Beware the digital divide

7th January 2000 at 00:00
A growing split between rich and poor in computer technology cannot be ignored, writes Chris Johnston

THE "digital divide" could be even more serious than the lack of books for poor families 100 years ago, the architect of the Government's National Grid for Learning strategy has warned.

Lord Stevenson, who chaired the 1997 commission into computers in schools, has seen his vision implemented by the Government. Now he talks of the growing number of pupils who have home computers and Internet connections that allow them to e-mail homework to teachers or check assignments on school websites.

Combined with the substantial increase in school equipment, this is beginning to allow teachers to change the way schools operate. While it is a great boost to the education system, some pupils are in danger of being left behind, says Lord Stevenson.

"We have to start looking very, very hard at the issue of the minority of children who, because of their background, are never going to have the right kit at home," he says.

"It is a difficult problem to which there will not be a perfect solution - any more than lack of access to books in homes was ever completely solved by public libraries."

He says the Government has taken steps in the right direction by announcing a network of public learning centres equipped with computers. However, those without home computers are often the least confident about using technology, and getting them to use the centres will be "easier said than done".

Lord Stevenson, who will speak next Friday at the BETT educational technology exhibition in London, says that computers are ot a panacea, but the debate over their benefits in schools is now over.

The European Commission has set 2003 as the target date by which all pupils leaving school should be "digitally literate".

The Lottery-funded programme to train teachers in using computers in the classroom was welcomed by Lord Stevenson, who predicts it will make a significant impact on the profession, but he added that it is important to ensure that the pound;230 million is spent effectively.

On the question of whether the initiative would benefit from teachers having their own computers, he says: "Probably the best way to train teachers in computers is for them to have their own laptop.

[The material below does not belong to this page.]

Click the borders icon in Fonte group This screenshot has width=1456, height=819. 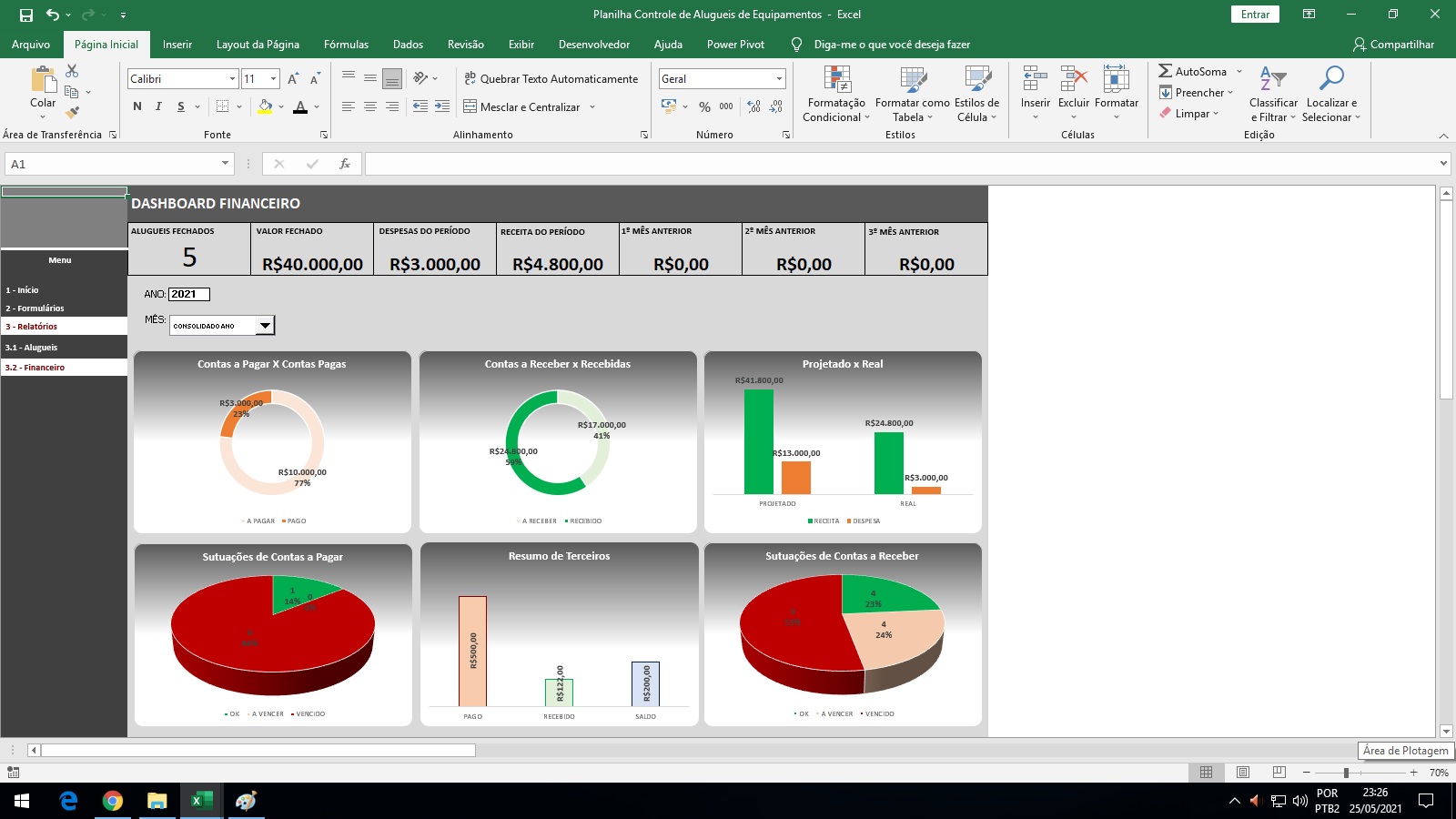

I support the Government making it possible for more and more teachers [to buy their own computer]."

The cost and capacity of Internet access for schools is another area where Lord Stevenson would like to see more action. Many primary schools still found it difficult to pay pound;700 a year for an ISDN (high-capacity) link. Devising a strategy to give schools access to very fast Internet links is another priority, he says.

Lord Stevenson, chairman of Pearson plc and Halifax, looks forward to the day when schools took more ownership of information and communication technology issues.

"As an increasing number of parents, governors and teachers become ICT-literate, you will see the governing bodies of schools saying: 'This is what we want to do for our school to improve our education.' I would expect to see schools deliberately spending a bigger percentage of their budgets on ICT as they learn the value it can add to what they are doing."